## DATA SECTION
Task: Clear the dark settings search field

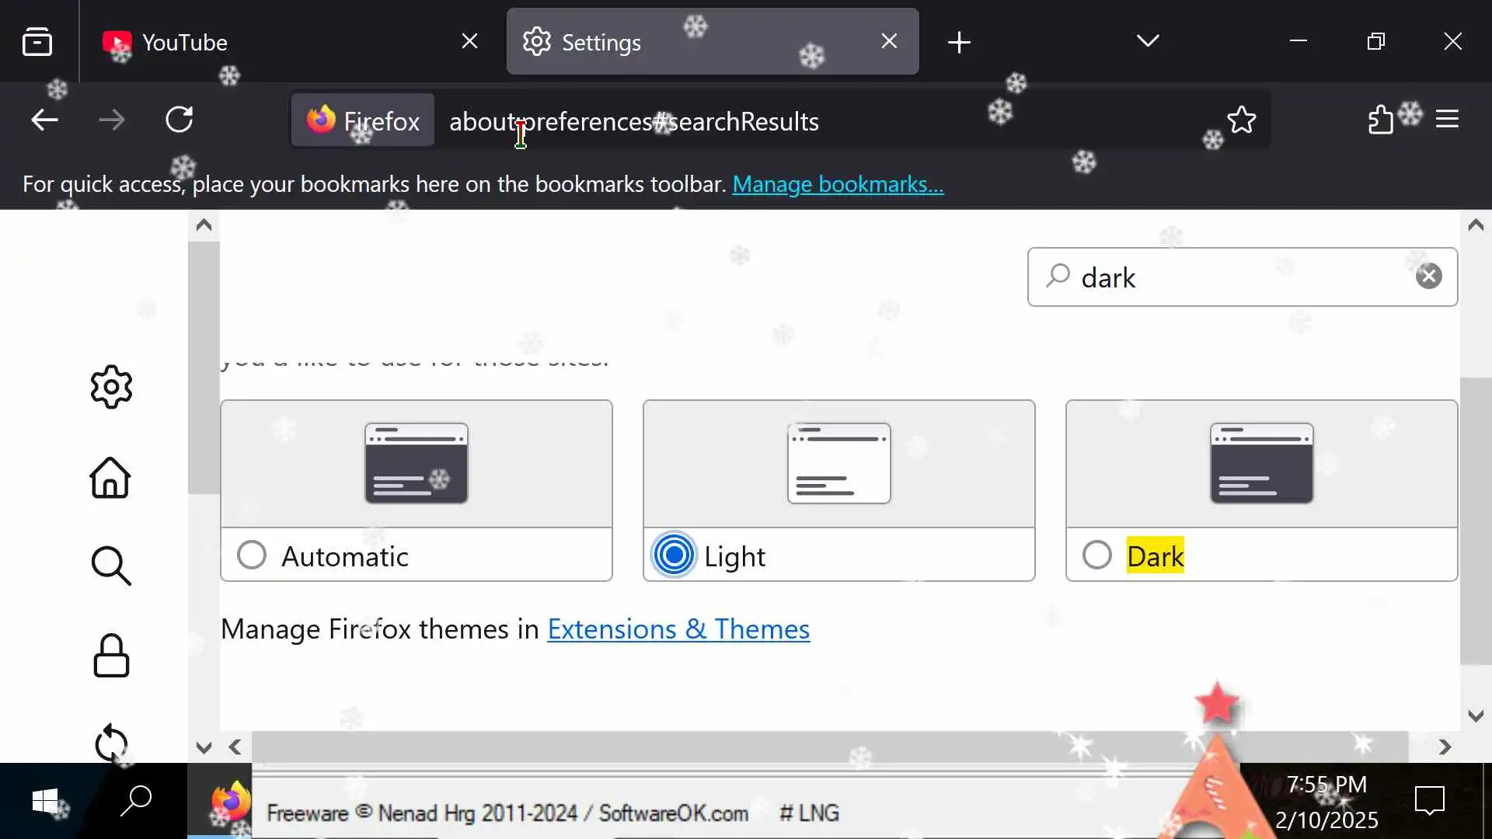Action: 1428,277
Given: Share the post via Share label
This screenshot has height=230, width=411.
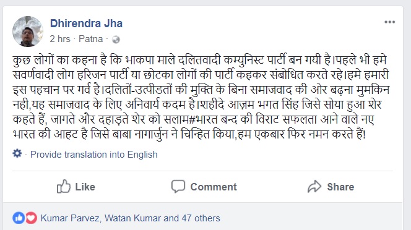Looking at the screenshot, I should pyautogui.click(x=340, y=187).
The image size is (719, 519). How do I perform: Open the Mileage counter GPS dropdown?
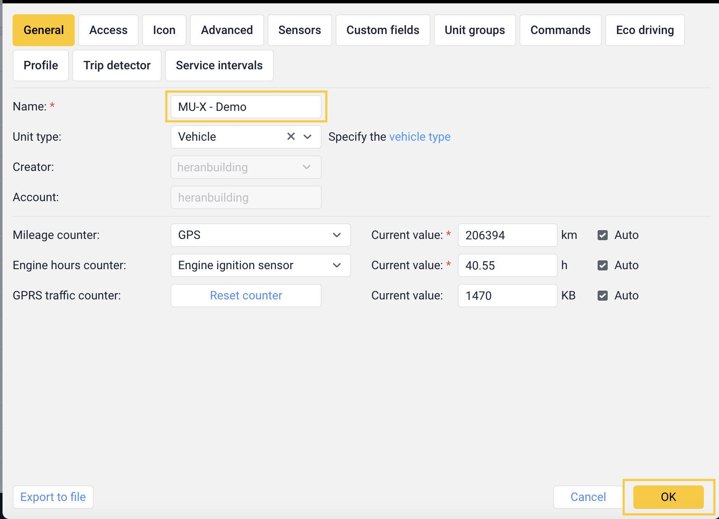(x=260, y=235)
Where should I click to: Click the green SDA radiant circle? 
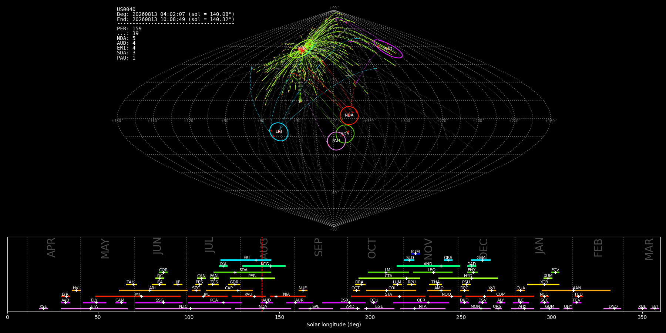(x=345, y=134)
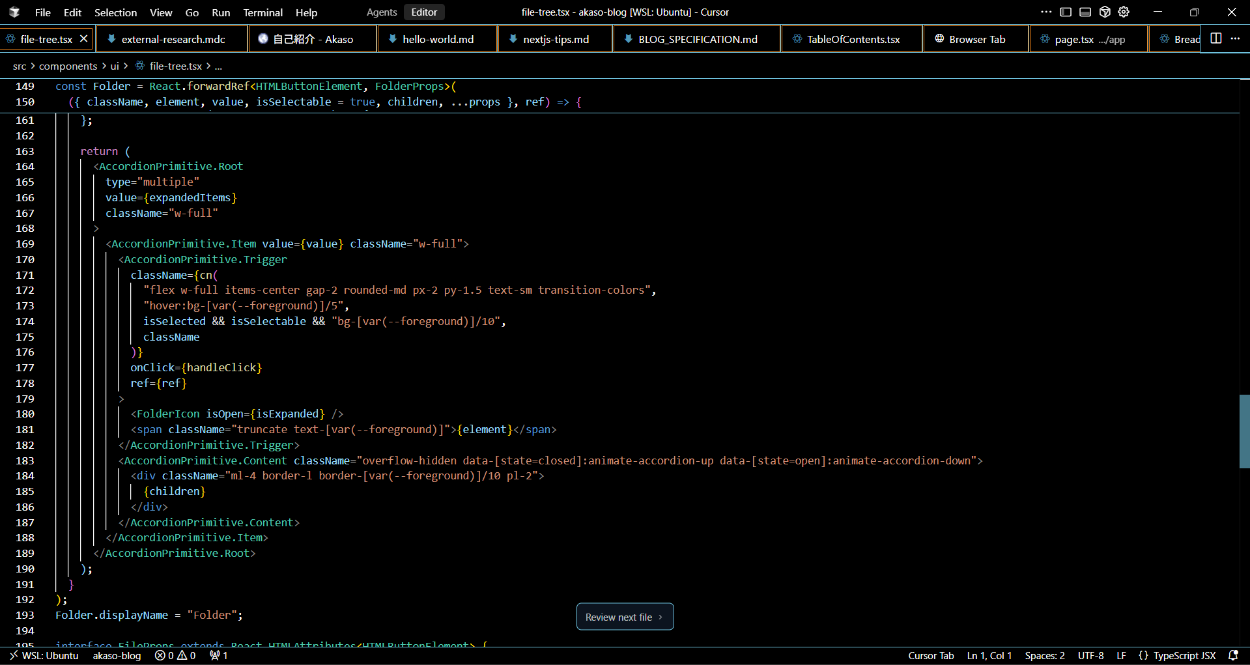Switch to Agents mode
This screenshot has height=665, width=1250.
point(381,12)
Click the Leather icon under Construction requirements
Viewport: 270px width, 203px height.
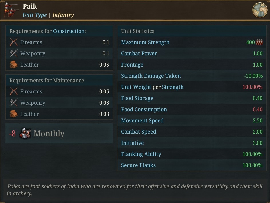point(14,65)
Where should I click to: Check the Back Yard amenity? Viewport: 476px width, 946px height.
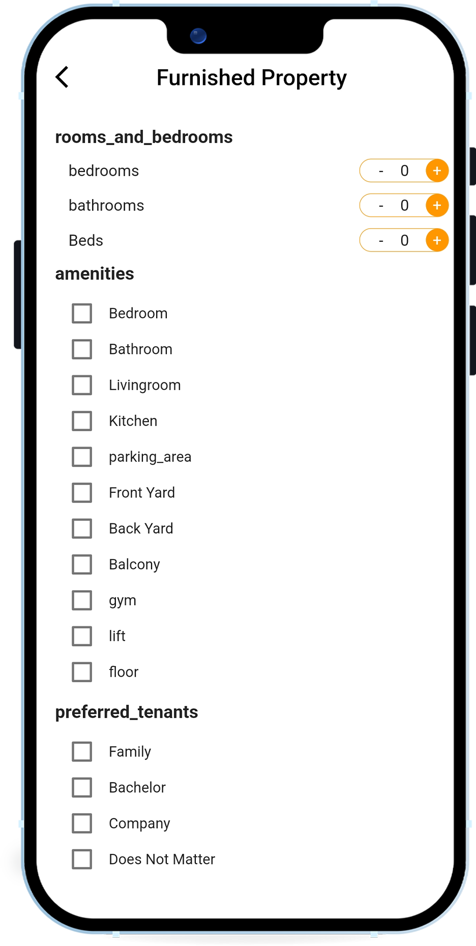[x=82, y=529]
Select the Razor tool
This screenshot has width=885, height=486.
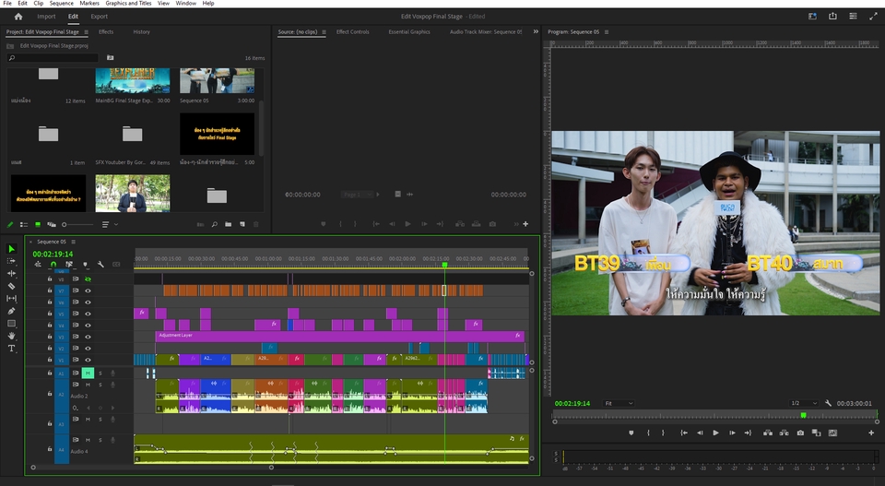tap(12, 286)
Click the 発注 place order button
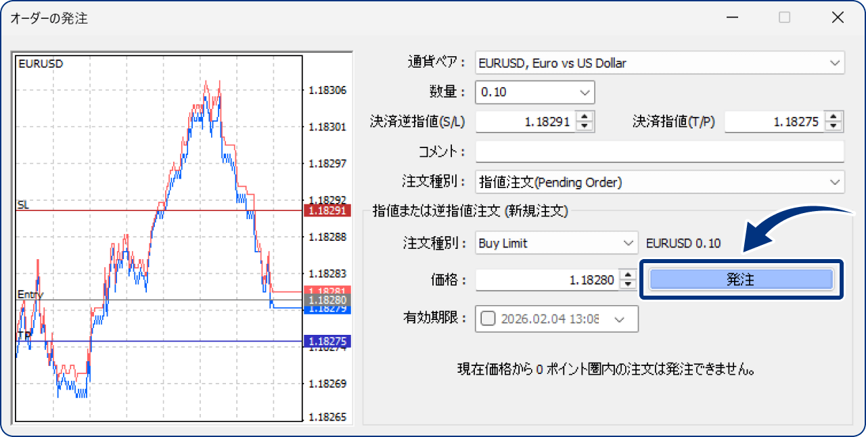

## GOAL OF THE EXERCISE
Transcribe exactly the line that contains "Where should I click to: Check" and each line after it through the end of the listing. Leave out the pictures.

## EXPECTED ANSWER
Where should I click to: Check the Back Yard amenity? Viewport: 476px width, 946px height.
[x=82, y=529]
Select the Razor tool
This screenshot has width=885, height=486.
tap(12, 286)
Click the 発注 place order button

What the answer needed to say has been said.